Impedance Spectroscopy (IS) is considered one of the most popular methods to the characterization of ceramic materials used as electrolytes for fuel cells, such as, solid oxide fuel cells (SOFCs) and intermediate temperature - solid oxide fuel cells (IT-SOFCs). However, experimental data analysis requires developing a model describing the electrical behavior of the solid electrolyte. The aim of this paper is to characterize the electrical behavior of sintered composite based on ceria using a new model. Therefore, the measurements of impedance components (Z' and Z"), of two composites based on ceria, designed to be used as solid electrolytes for intermediate temperature fuel cells (IT-SOFC) were performed by Impedance Spectroscopy (IS).
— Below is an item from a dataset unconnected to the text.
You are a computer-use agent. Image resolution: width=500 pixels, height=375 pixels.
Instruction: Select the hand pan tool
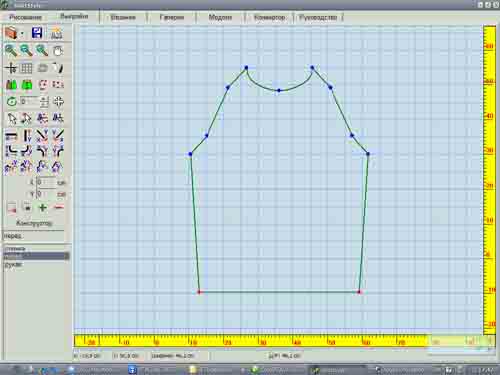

The materials are two different composites based on ceria 10YDC + (10%) 150ppm YA (E1) and 10ScDC + (10%) 150ppm YA (E2), obtained by sol-gel method and sintered at temperature of 1500 °C. Two models (microstructural and electric) were applied for determining the electrical conductivity and permittivity of grains (σg and εrg) and grain boundaries (σgb and εrgb) values and the components of the complex impedance Z (Z' and Z") at different frequencies. The composite E1 presents better conductivities (σg and σgb) than E2 and it is favorable for use as solid electrolyte fuel cells.